There is no question that Americans enjoy listening to music. We spend on average, 4 hours a day listening to music, are excited when our favorite song comes on the radio and look up to legendary & popular musicians. Despite our love for music, music education has been cut from many schools with deeper cuts potentially on the horizon. But why should the average parent or taxpayer be concerned about the cuts to music programs? Our love for music aside, children who study music have been shown to have several benefits over their peers including:
Music students have higher scores on the SATs than the national average (source)
Learning to play a musical instrument as a child creates more robust brain responses which continue as adults (Skoe & Kraus 2012).
A Stanford University Study found that musical training can improve how the brain improves spoken word which could lead to better reading ability in children that have reading problems like dyslexia.
Students that were involved in band or orchestra in middle and high school were shown to perform better in math during their senior year of high school.

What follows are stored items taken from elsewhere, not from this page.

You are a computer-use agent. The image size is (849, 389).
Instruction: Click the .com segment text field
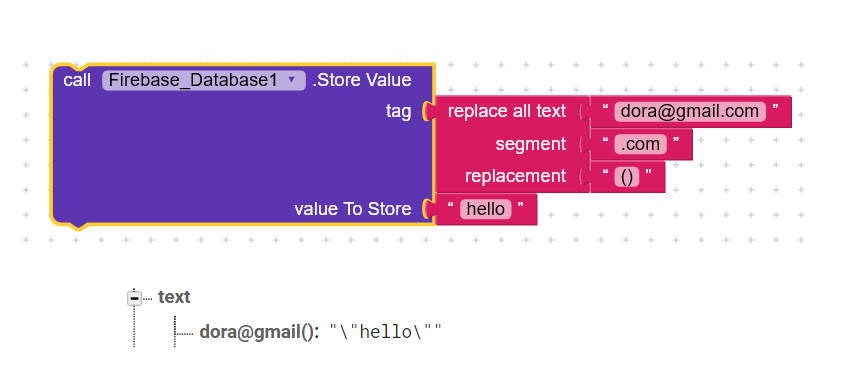point(641,144)
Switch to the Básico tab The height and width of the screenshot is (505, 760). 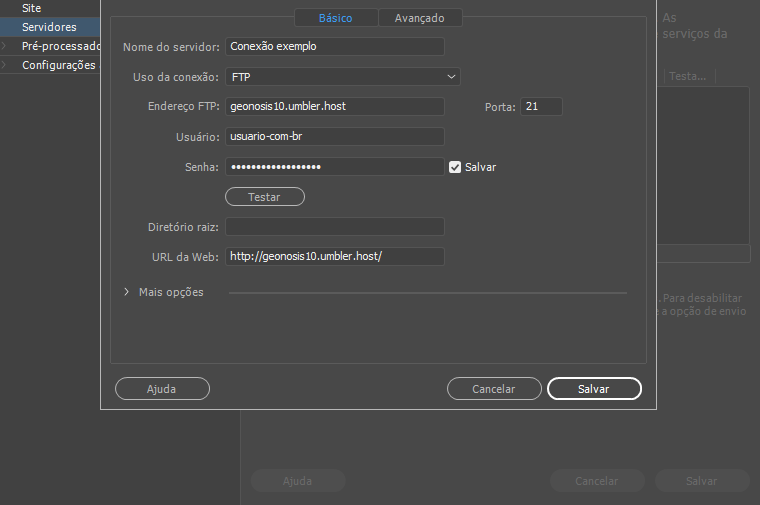click(x=335, y=18)
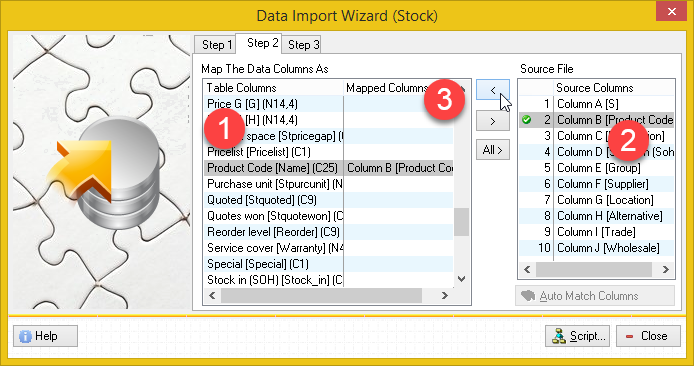
Task: Click red minus icon on Close button
Action: 629,336
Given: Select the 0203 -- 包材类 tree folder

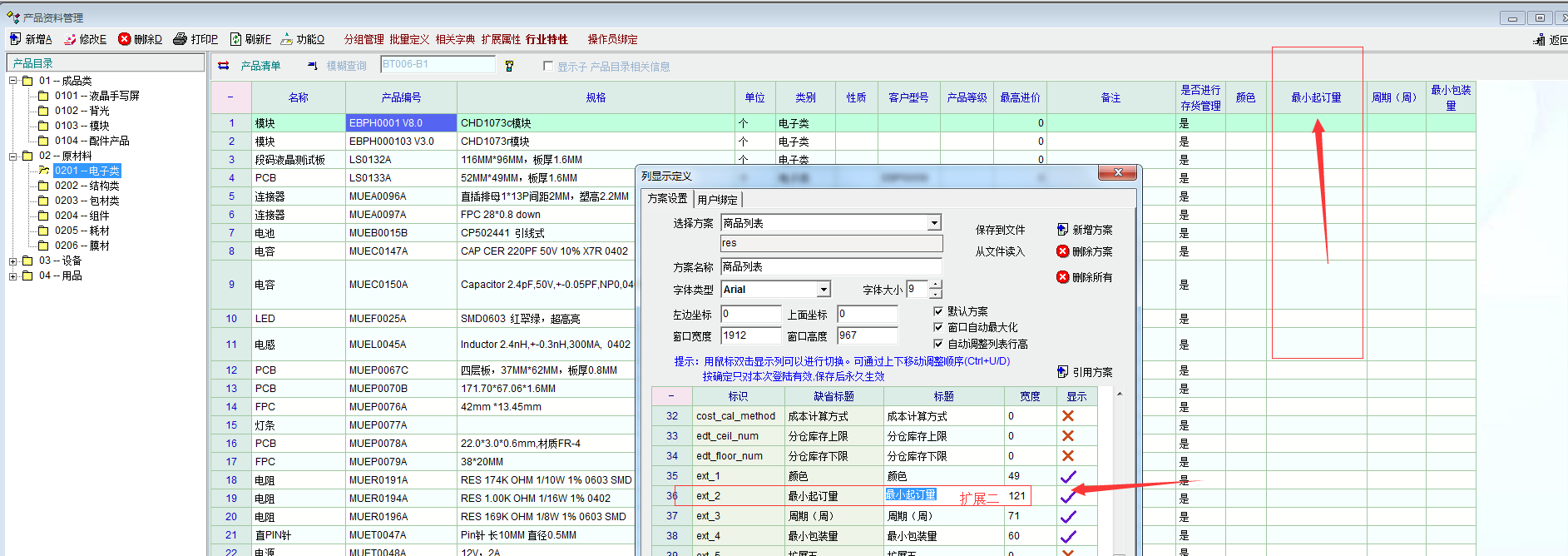Looking at the screenshot, I should pyautogui.click(x=87, y=201).
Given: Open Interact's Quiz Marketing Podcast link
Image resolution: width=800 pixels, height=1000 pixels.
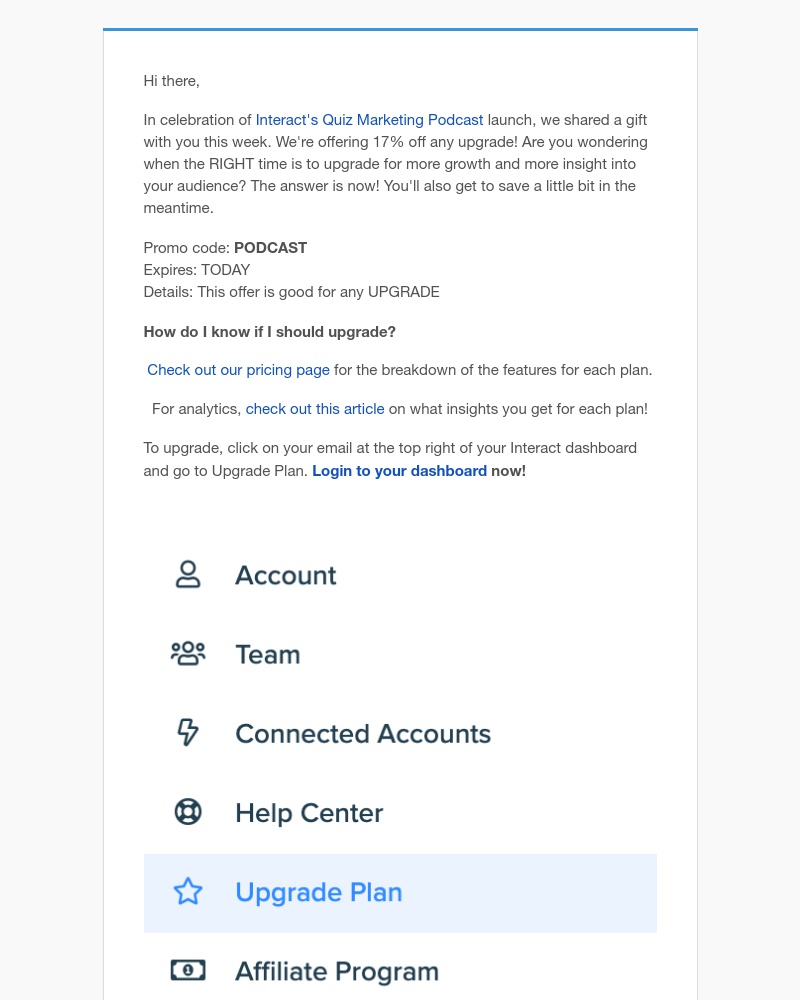Looking at the screenshot, I should click(369, 120).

In low-income families, these results were even more pronounced (Catterall, Chapleau & Iwanage 2002).
A report by the Texas Commission on drug and alcohol abuse found that individuals involved in band or orchestra had very low levels of alcohol, tobacco, and illicit drugs use compared to peers.
Schools with music programs have almost a 10% higher attendance rate than schools without music programs
There are countless more reasons why children should learn music and why music education is important. Rob Aster (A.K.A radical Rob) understands the importance of teaching children music. As a managing member and founder of RRHOT, LLC, which produces music for film, albums, and television productions. Rob Aster has been passionate about music ever since he was a child. Artists and Musicians like radical Rob Aster understand how music can have such a powerful effect on children because it had such a powerful effect on them. We need to do more to promote music in the school and in the classroom before it becomes too late.